### Written task
List every line in the listing below that contains the string "from", treating uppercase and lowercase as different.

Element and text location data
___

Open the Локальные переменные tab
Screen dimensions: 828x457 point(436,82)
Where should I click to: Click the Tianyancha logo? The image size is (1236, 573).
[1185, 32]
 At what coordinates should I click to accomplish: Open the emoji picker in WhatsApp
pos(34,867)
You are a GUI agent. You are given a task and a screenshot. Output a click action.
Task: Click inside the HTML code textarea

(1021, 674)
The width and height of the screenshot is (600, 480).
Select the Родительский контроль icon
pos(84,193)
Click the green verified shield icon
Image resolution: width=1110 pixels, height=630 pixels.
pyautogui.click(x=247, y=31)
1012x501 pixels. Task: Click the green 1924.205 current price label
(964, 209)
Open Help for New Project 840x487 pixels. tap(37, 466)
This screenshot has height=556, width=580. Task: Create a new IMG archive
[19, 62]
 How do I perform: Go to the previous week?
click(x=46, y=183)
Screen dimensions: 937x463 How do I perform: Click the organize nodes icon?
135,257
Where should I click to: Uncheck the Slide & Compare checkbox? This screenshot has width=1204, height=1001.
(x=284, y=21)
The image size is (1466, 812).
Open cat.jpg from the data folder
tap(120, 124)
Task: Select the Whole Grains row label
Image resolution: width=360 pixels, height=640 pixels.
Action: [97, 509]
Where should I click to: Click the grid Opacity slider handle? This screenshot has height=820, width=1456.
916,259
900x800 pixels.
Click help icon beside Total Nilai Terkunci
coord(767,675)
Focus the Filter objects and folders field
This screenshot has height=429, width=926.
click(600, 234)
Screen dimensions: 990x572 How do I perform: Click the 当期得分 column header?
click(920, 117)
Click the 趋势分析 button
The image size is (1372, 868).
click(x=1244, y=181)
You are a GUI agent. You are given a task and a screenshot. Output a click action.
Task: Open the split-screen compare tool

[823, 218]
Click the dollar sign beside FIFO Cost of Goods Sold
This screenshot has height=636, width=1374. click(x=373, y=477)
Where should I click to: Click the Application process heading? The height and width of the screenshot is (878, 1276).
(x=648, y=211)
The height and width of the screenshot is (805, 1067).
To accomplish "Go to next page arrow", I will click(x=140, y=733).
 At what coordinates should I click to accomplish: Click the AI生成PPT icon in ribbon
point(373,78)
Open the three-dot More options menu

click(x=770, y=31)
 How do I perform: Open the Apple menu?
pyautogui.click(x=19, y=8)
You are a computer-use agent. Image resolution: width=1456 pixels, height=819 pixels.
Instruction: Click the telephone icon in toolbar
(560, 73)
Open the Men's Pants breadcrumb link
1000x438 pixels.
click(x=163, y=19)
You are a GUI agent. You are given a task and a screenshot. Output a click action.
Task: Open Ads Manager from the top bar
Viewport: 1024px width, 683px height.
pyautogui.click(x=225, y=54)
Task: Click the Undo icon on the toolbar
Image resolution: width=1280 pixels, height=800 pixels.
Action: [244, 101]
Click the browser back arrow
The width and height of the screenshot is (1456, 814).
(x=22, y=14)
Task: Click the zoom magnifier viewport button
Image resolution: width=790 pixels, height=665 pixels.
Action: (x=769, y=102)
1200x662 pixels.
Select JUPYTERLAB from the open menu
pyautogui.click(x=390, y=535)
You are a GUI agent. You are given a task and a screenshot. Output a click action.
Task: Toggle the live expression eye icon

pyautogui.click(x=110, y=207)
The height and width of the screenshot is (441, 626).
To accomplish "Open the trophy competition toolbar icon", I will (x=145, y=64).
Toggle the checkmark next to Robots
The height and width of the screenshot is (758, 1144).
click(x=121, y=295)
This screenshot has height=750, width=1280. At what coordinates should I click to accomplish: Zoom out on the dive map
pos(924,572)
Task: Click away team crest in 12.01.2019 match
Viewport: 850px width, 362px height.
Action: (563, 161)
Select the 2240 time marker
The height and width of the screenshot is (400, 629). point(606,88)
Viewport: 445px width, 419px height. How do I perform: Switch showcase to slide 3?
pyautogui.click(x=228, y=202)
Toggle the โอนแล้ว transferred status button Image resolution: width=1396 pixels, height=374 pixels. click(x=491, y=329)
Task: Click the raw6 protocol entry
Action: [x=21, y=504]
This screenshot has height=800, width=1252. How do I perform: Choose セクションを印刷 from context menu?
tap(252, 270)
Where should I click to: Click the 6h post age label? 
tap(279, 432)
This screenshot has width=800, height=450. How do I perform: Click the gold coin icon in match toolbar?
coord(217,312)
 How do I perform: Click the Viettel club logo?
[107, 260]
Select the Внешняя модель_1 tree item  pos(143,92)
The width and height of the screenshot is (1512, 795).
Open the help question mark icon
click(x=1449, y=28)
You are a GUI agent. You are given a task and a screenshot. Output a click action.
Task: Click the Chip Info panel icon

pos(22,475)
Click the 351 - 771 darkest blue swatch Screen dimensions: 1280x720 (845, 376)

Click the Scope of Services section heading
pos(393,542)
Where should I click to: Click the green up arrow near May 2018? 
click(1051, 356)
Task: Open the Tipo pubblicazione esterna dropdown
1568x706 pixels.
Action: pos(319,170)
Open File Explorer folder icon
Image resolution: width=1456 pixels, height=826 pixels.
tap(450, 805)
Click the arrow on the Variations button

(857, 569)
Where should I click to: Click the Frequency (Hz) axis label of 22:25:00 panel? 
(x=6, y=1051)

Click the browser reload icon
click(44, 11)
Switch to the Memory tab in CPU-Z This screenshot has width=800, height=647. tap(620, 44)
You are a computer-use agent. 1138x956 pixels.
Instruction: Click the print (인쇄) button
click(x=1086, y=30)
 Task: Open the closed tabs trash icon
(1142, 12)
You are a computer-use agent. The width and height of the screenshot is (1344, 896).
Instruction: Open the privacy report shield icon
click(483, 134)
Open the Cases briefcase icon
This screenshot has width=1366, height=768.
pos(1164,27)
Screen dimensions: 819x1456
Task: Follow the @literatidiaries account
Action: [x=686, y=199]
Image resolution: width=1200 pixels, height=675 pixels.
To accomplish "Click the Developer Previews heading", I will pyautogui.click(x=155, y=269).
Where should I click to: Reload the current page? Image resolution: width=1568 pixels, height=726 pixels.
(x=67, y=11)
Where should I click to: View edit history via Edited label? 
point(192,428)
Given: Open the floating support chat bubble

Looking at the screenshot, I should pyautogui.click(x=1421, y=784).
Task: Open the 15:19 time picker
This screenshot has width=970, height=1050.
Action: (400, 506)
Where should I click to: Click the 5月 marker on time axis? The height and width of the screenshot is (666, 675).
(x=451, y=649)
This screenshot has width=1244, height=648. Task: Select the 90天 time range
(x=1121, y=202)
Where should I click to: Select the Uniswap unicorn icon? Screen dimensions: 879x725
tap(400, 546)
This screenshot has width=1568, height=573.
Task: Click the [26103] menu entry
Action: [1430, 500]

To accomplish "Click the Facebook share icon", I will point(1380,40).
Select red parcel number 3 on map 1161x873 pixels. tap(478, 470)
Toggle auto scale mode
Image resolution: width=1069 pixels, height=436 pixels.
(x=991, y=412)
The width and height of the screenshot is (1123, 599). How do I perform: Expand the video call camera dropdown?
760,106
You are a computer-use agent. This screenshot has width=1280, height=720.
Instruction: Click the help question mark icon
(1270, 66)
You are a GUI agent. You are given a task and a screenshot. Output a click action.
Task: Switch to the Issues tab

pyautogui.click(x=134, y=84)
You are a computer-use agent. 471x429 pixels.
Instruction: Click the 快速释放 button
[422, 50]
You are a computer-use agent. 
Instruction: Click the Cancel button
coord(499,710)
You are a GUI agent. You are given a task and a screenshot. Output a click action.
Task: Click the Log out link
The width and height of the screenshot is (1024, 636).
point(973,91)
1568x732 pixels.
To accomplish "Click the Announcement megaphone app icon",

___

### Complete answer
Open cat.jpg from the data folder
Task: Open Ads Manager from the top bar
Select JUPYTERLAB from the open menu
This screenshot has height=800, width=1252. How do I perform: Choose セクションを印刷 from context menu?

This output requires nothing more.